Penguin

It's no problem

Linux can read MicrosoftWindows Partitions just fine, you just need to Mount them onto the FileSystem.

You might not need to do anything

Most likely, your Windows partiton was probably configured for access when you installed Linux – try looking in the /mnt/ directory using your FileManager and see if there is a directory called windows or similar. If so, then simply clicking on it should show the contents of your C drive. If it looks empty, try issuing mount /mnt/windows on a root Shell.

If that doesn't help either, you need to configure a few things.

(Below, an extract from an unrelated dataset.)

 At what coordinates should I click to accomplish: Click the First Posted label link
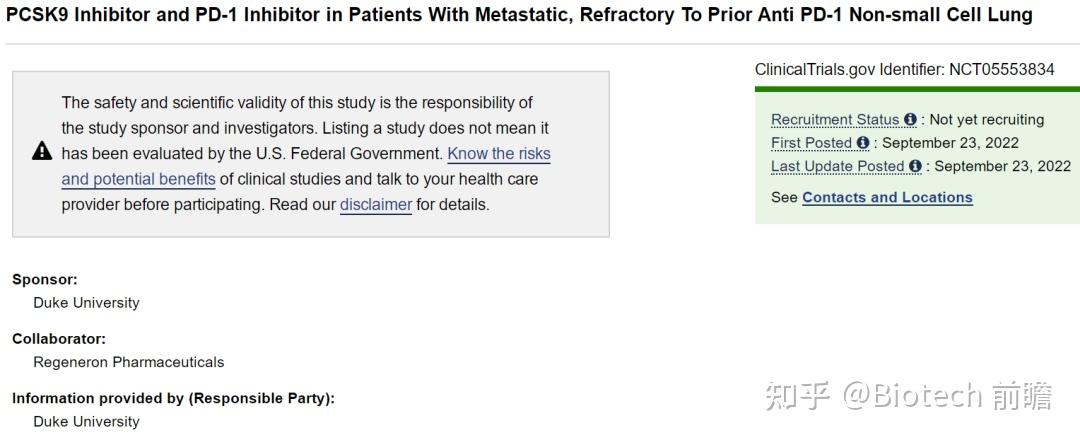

So it wasn't automatically set up?

First, you will have to make a "mount point", that is, a directory which the Partition will be mounted onto. Do this as root: mkdir /mnt/windows

Next, you need two pieces of information:

  1. The device name for the Windows Partition. This is usually /dev/hda1, but if you have multiple Windows partitions, multiple HardDisks or an otherwise out-of-the-ordinary setup, it may be something else. We'll assume /dev/hda1 here, but if yours is different, then substitute it accordingly.
  2. MicrosoftWindows Partitions come in two flavours: FAT, a crummy old format, and NTFS, a more modern format. You need to know which one you have. Windows 9x/ME can only work with FAT partitions, but Windows 2000 and XP can do both – they default to NTFS, though, so that's probably what you have.

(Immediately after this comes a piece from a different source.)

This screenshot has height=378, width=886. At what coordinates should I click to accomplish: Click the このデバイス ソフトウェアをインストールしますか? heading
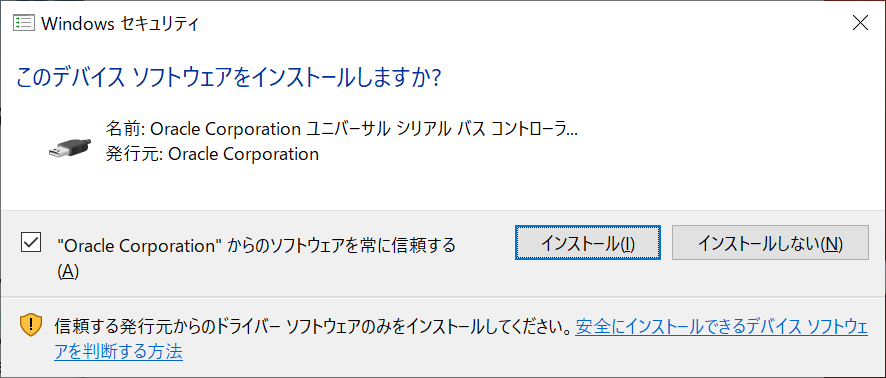click(x=229, y=77)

To mount an NTFS partition, you use mount -t ntfs /dev/hda1 /mnt/windows; to mount a FAT partition, you use mount -t vfat /dev/hda1 /mnt/windows.

Making it permanent

You successfully mounted your Windows partition? Great. But you'll have to issue the mount(8) command again the next time you boot the machine. If you want it mounted automatically, you can translate the command to a line in your /etc/fstab configuration like this:

/dev/hda1 /mnt/windows vfat auto

You may be required to specify the user ID (UID) in /etc/fstab to get it to work with a non-root user:

/dev/hda1 /mnt/windows vfat auto,uid=502

The "user" option allows the user to Mount and unmount, the "uid" option says which user can access files on that FileSystem. To get the UID for user joebob, issue id -u joebob.

NTFS in FedoraCore

FedoraCore doesn't have NTFS drivers built into the kernel, so you can't read Windows 2000/XP drives with it. You can however install pre-compiled NTFS kernel RPMS for Fedora to make it work.